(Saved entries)
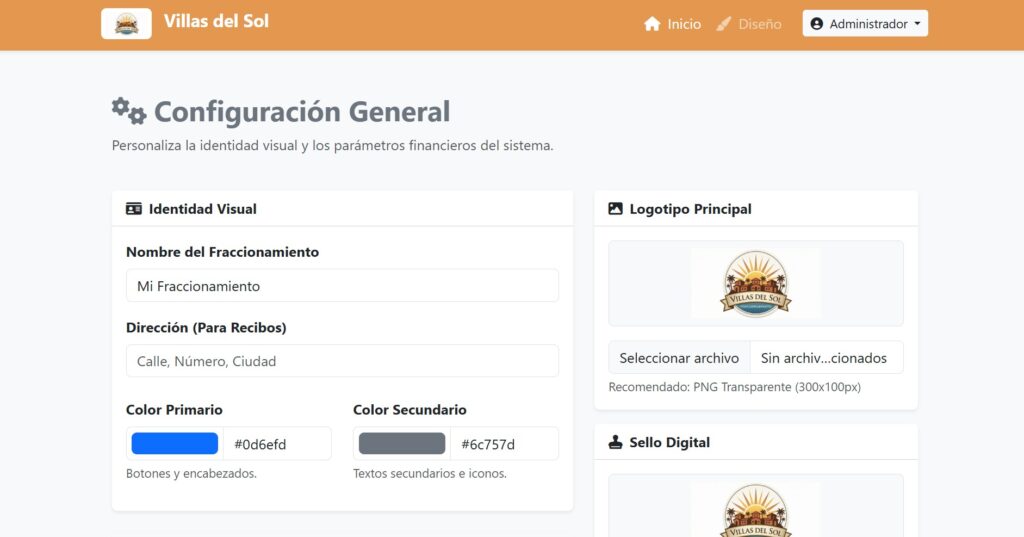Click the paintbrush icon beside Diseño

click(725, 24)

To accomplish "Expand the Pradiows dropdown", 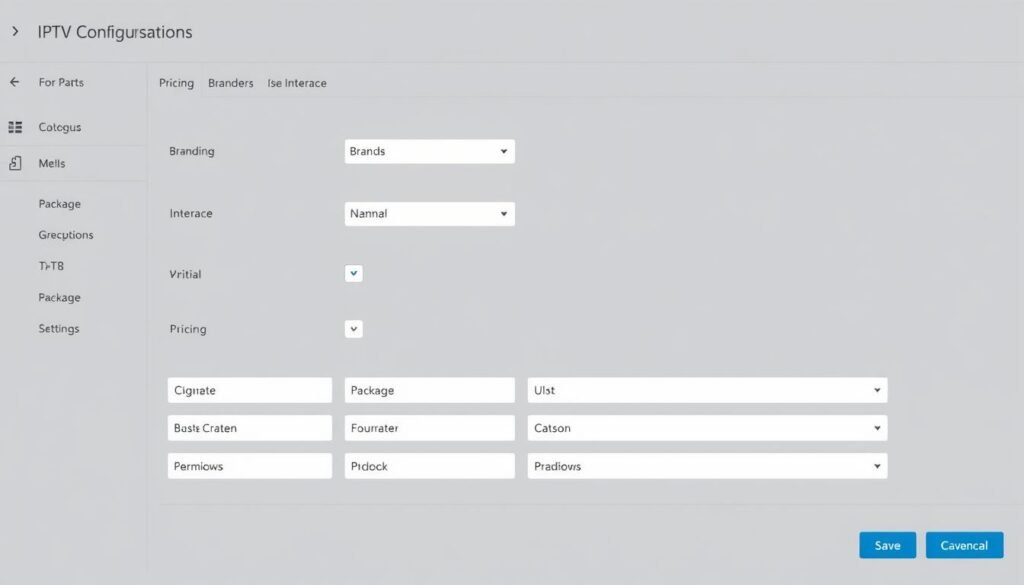I will pyautogui.click(x=707, y=466).
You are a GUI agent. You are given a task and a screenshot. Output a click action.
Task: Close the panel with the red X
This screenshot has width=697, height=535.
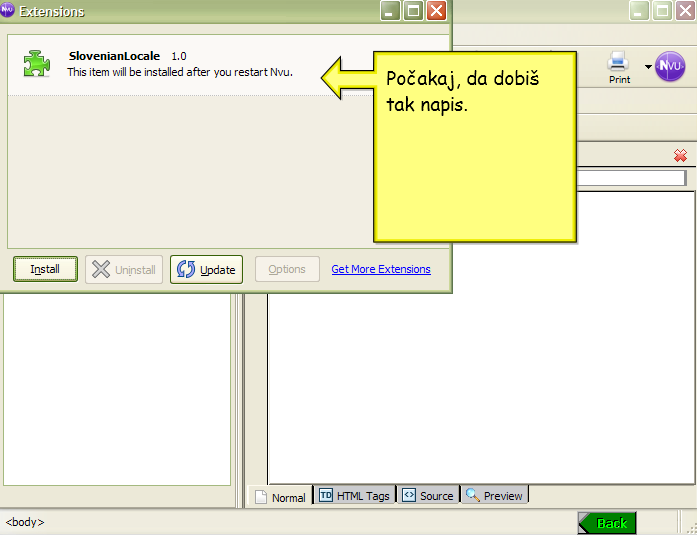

TASK DETAILS:
Report each line of the data in which "screenshot" occurs.

THE COMPLETED TASK:
You are a GUI agent. You are given a task and a screenshot. Output a click action.
This screenshot has width=697, height=535.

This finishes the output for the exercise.